— START —

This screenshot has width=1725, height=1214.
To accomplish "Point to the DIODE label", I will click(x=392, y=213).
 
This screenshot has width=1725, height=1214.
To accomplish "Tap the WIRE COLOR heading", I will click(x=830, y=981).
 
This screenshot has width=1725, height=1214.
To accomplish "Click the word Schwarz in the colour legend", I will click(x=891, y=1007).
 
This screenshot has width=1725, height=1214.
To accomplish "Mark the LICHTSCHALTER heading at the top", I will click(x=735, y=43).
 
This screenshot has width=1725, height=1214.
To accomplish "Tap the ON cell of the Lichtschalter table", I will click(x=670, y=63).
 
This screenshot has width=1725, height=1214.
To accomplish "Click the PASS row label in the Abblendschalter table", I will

— END —

> _Exercise prompt_:
Please return all of the items above verbatim, line for line.

> _Final result_:
This screenshot has width=1725, height=1214.
To accomplish "Point to the DIODE label", I will click(x=392, y=213).
 
This screenshot has width=1725, height=1214.
To accomplish "Tap the WIRE COLOR heading", I will click(x=830, y=981).
 
This screenshot has width=1725, height=1214.
To accomplish "Click the word Schwarz in the colour legend", I will click(x=891, y=1007).
 
This screenshot has width=1725, height=1214.
To accomplish "Mark the LICHTSCHALTER heading at the top", I will click(x=735, y=43).
 
This screenshot has width=1725, height=1214.
To accomplish "Tap the ON cell of the Lichtschalter table", I will click(x=670, y=63).
 
This screenshot has width=1725, height=1214.
To accomplish "Click the PASS row label in the Abblendschalter table", I will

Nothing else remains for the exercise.